## [Document text]

_ _ _ _ _

Ana Kasparian is a progressive.
We know this, or at least, we’re encouraged to think this because she’s an executive producer and co-host of The Young Turks, described by its Wikipedia entry as an “an American left-wing news commentary show”. Kasparian is also a routine debater of gelatinous figures such as Dennis Prager; more cliche than man.
When words like ‘progressive’ and ‘left wing’ are used to describe someone, there are expectations. Reactionaries, always missing the forest for the trees on their hurried way to pre-formed conclusions, expect, at best, a person who’s ‘woke’ (a misappropriated term which, when issuing from the mouths of atavistic simpletons, means someone who still possesses even the barest amount of consciousness) and at worst, a traitor. If you’re a person on, or perhaps one should say of the left, you expect your political ally, regardless of particular type of left expression, to ask basic questions about how the world works and why it is as it is. You expect a progressive to not just shout: John robbed the gas station! You expect a progressive to wonder what motivated John to rob that gas station and what can be done to prevent future robberies; to, in other words, build a world in which robbery is rare because it’s unnecessary.
You needn’t be a Marxist to ask such questions; you just need to possess some level of curiosity about how the world works and a desire to improve its state.
Perhaps it’s me, perhaps I’m missing something but when someone who describes herself as a ‘progressive’ writes a paragraph like the one below, the second paragraph of an article Kasparian wrote for Newsweek titled “My Fellow Progressives: We Need to Stop the Gaslighting on Crime questions arise:
“The FBI‘s newly-released annual crime report, which isn’t even complete, estimated that 2021 saw 22,900 murders, bringing the nation’s homicide rate to 6.9 per 100,000 people. It’s the highest number in almost 25 years, following a 30 percent spike in homicides between 2019 and 2020. Cities like Philadelphia, New York and Los Angeles broke annual homicide records, and there’s been an uptick in other violent crimes like armed robbery and aggravated assault.”
With this paragraph, Kasparian sets the scene; there’s an emergency, verified by police provided statistics and personal anecdotes. Although the sources she cites in that paragraph such as this Fox News article contain quotes like the following, we can be reassured her goal is simply to inform her fellow progressives because she is, after all, a progressive herself:
“Former New York Police Department (NYPD) Commissioner Howard Safir attributed the high murder numbers last year to several factors, including “cancel culture and woke mentality that assumes that police are racist and brutal.” He also pointed to soft-on-crime policies and a lack of support for police.
“If crimes continue to be committed in large numbers, and police continue not to have the backing of politicians and the public, then they’re not going to do their job the way they did when I was commissioner,” Safir told Fox News Digital on Tuesday.”
Well, that’s a bit odd; surely Ana, as a progressive (a word used eleven times in her Newsweek article), would be able to find less superheated material to support her argument that, in spite of hard facts, other progressives – the gaslighters – are ignoring material reality for ideological reasons.

_ _ _ _ _

## [Data provided]
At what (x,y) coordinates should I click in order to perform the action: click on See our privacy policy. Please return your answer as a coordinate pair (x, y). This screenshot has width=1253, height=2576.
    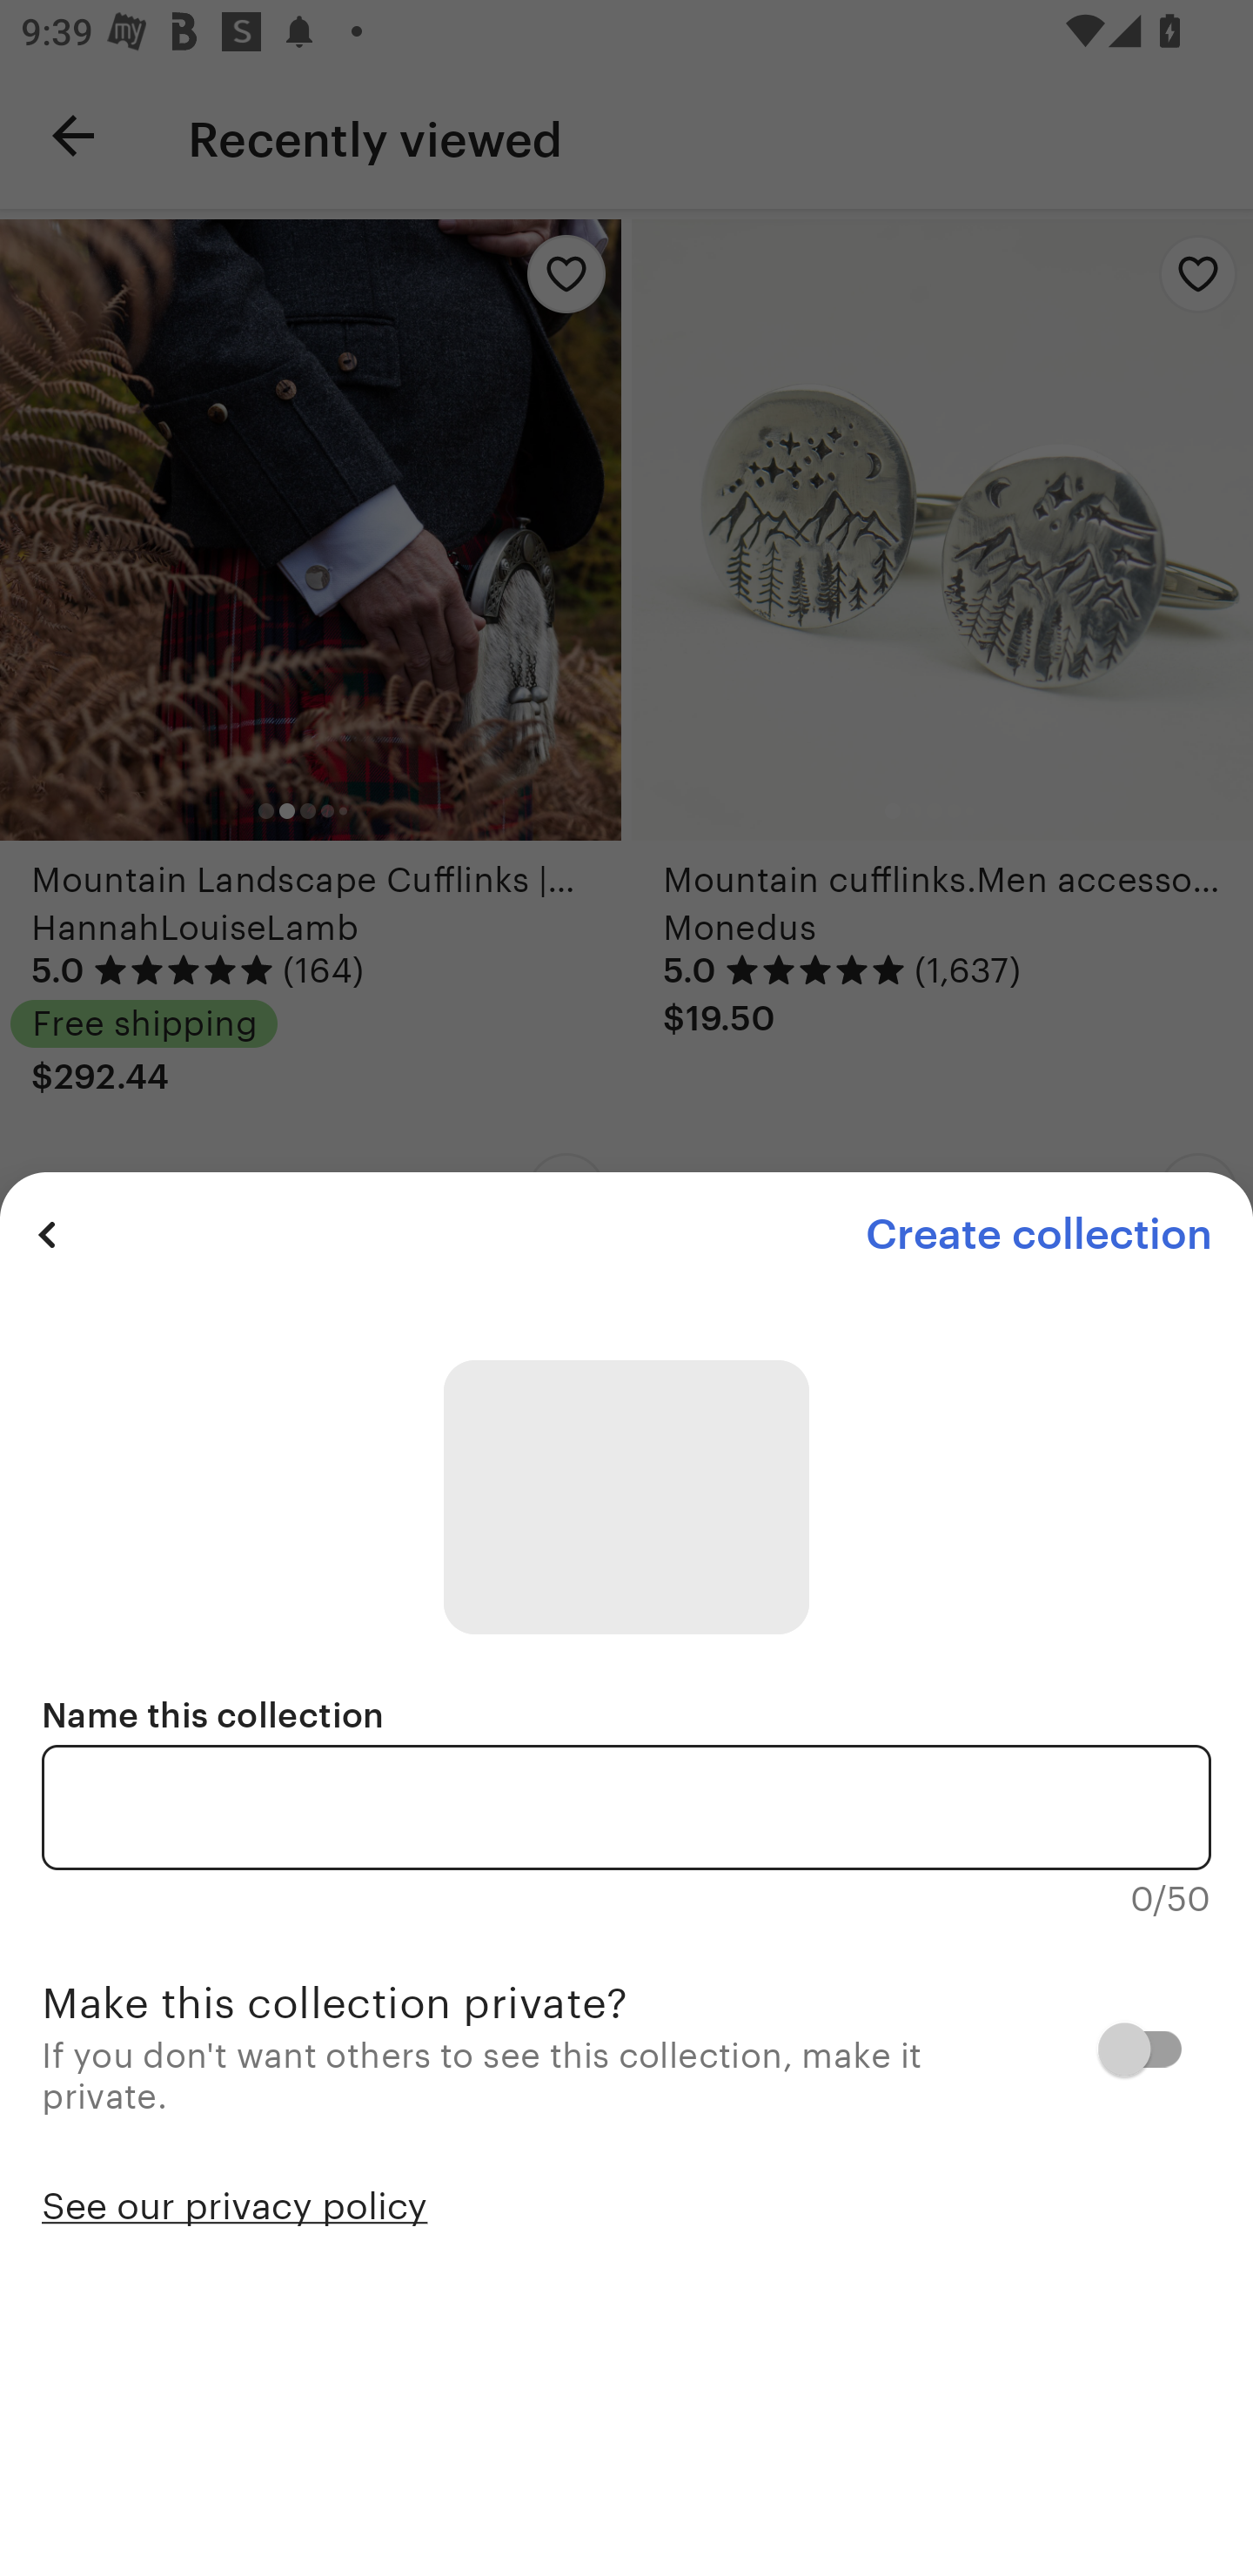
    Looking at the image, I should click on (235, 2204).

_ _ _ _ _

## [Actions to take]
a) List the cities that the text about Ana Kasparian names as having broken annual homicide records.
b) Write out the passage of the text about Ana Kasparian between "Ana Kasparian is" and "cliche than man.", inclusive.

## [Solutions by task]
a) Philadelphia, New York, Los Angeles

b)
Ana Kasparian is a progressive.
We know this, or at least, we’re encouraged to think this because she’s an executive producer and co-host of The Young Turks, described by its Wikipedia entry as an “an American left-wing news commentary show”. Kasparian is also a routine debater of gelatinous figures such as Dennis Prager; more cliche than man.